Please download the current release of MARSS from CRAN. The current User Guide can be found there also.
A MARSS model is a multivariate auto-regressive time-series model of the form:
x(t) = B x(t-1) + u + v(t), v(t)~MVN(0,Q)
y(t) = Z x(t) + a + w(t), w(t)~MVN(0,R)
where all elements of these equations are matrices as this is a multivariate auto-regressive model.
What you need to use this code: MARSS is an R package, thus you need to install R from CRAN in order to use the package Once you have R installed, then install the MARSS package using the standard R package instructions (if you are using an R GUI, then you use the "Install Packages" menu.) If you have never done this, see the instructions on CRAN.

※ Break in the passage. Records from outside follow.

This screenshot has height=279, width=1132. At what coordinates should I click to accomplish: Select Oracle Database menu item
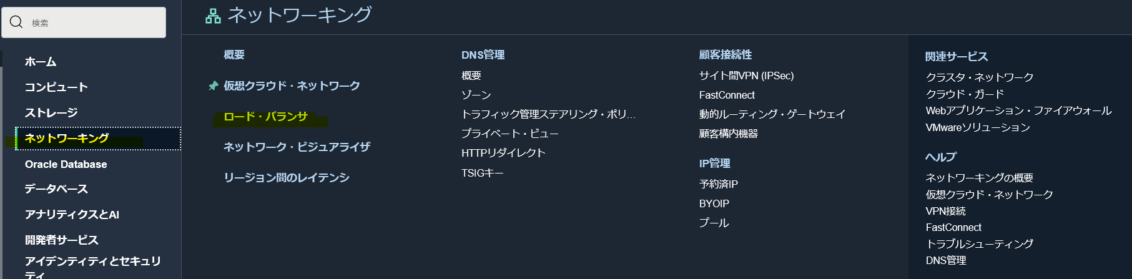point(66,164)
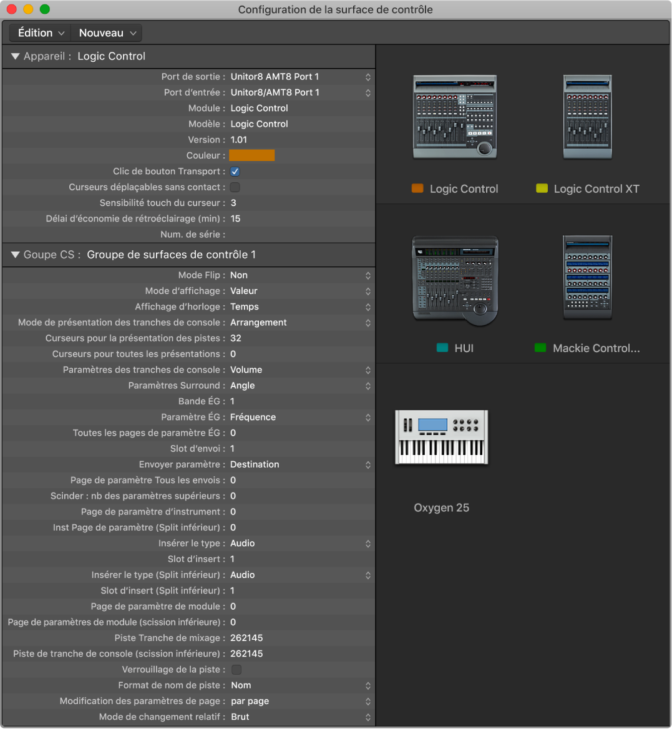This screenshot has width=672, height=729.
Task: Open the Nouveau menu
Action: click(107, 33)
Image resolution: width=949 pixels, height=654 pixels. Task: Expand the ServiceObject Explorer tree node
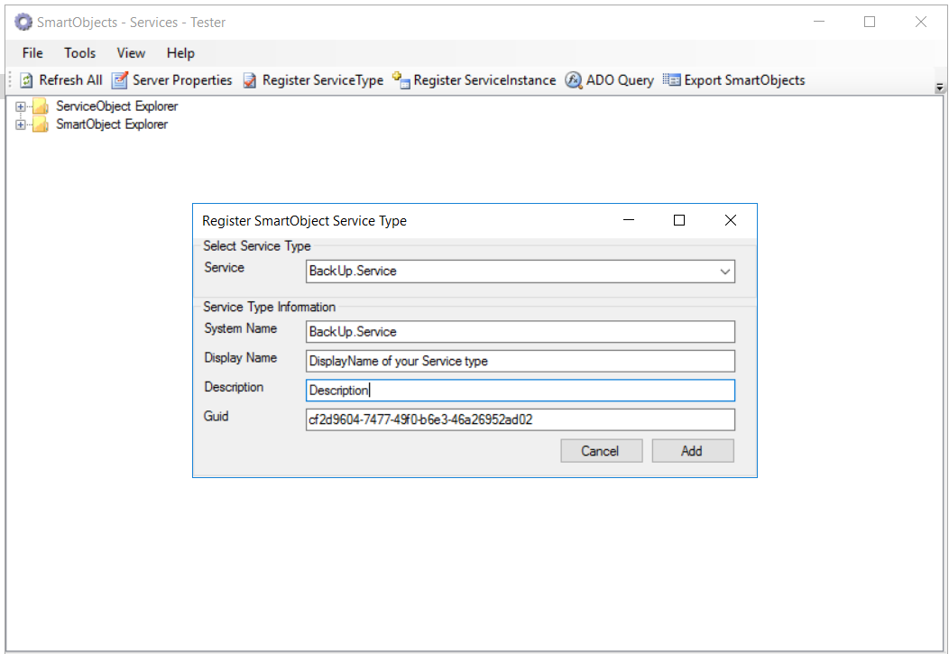click(21, 106)
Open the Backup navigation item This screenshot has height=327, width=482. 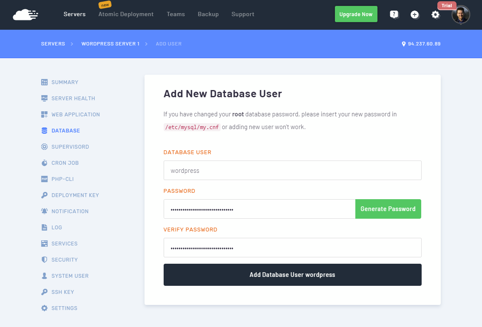[208, 14]
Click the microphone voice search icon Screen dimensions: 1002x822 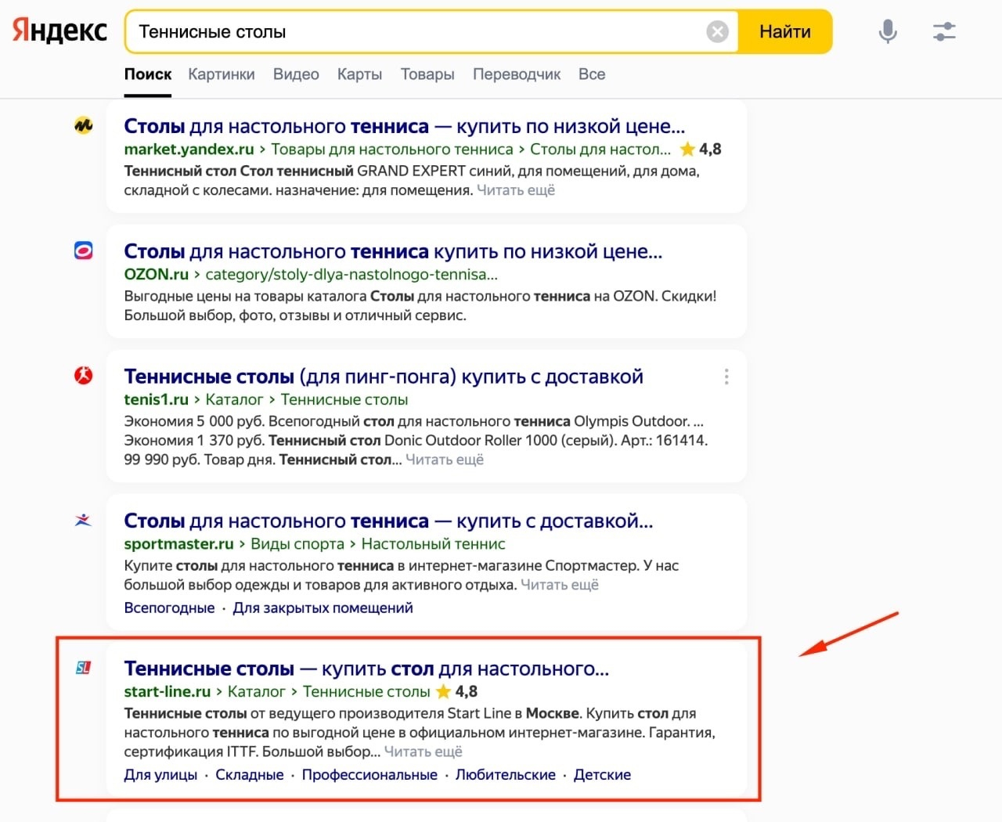pos(888,31)
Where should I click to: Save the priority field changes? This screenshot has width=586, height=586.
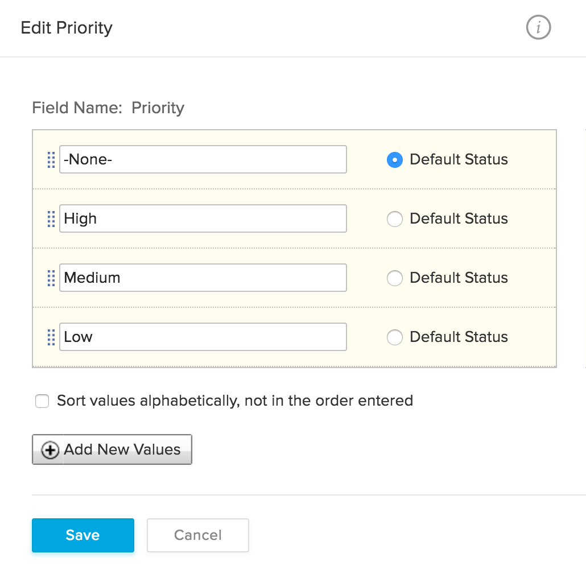83,535
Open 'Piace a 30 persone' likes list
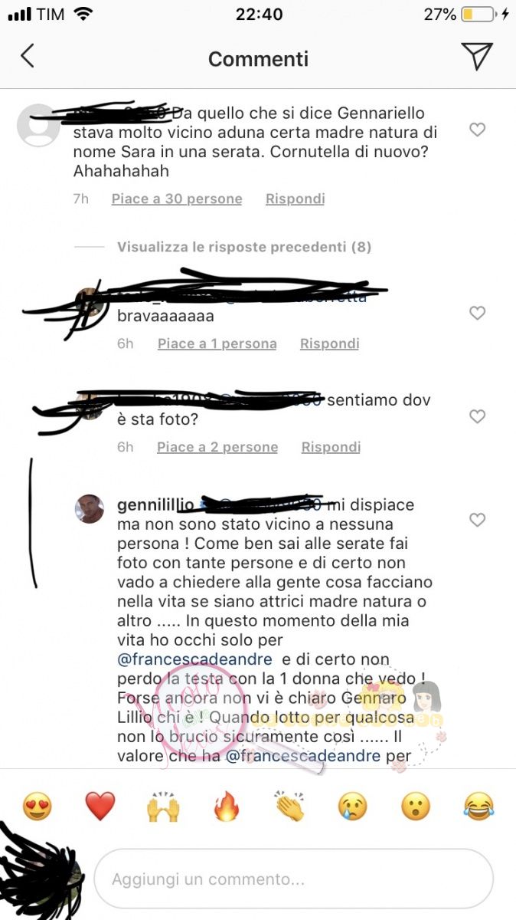The image size is (516, 920). coord(177,199)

About this code: This code is used to estimate maximum likelihood parameters for multivariate state space time series models via an EM algorithm using the Kalman filter+smoother. We have a number of online workshops on multivariate state-space models available with case studies and examples for estimating trends, evaluating population structure, estimating interactions, and analyzing movement data: WORKSHOPS Our EM algorithm is similar to that in Shumway and Stoffer (1982) but actually was inspired by Ghahramani and Hinton (1996). Most other software uses the BFGS algorithm (a quasi-Newton method) for maximization, which often works great but for some models needs a bit of fiddling to get it to work (not throw numerical errors). Some researchers will use the EM algorithm to "get close" and then polish off with the BFGS algorithm. MARSS includes functions for bootstrapping (parametric and innovations), model selection (AIC, AICc, and bootstrap bias-corrected AICb), confidence intervals (approximate via Hessian, parametric bootstrap, and innovations bootstrap), parameter bias estimation (via bootstrapping), simulation, and initial condition searching. MARSS was developed by Eli Holmes, Eric Ward, and Kellie Wills.
See what is coming in the next MARSS version: This is our development site MARSS development site
Learning how to use the code: The user manual gives detailed examples. Scripts and data for all the case studies are included in the package. Our online workshops at EE Holmes' website include pdfs of our lectures.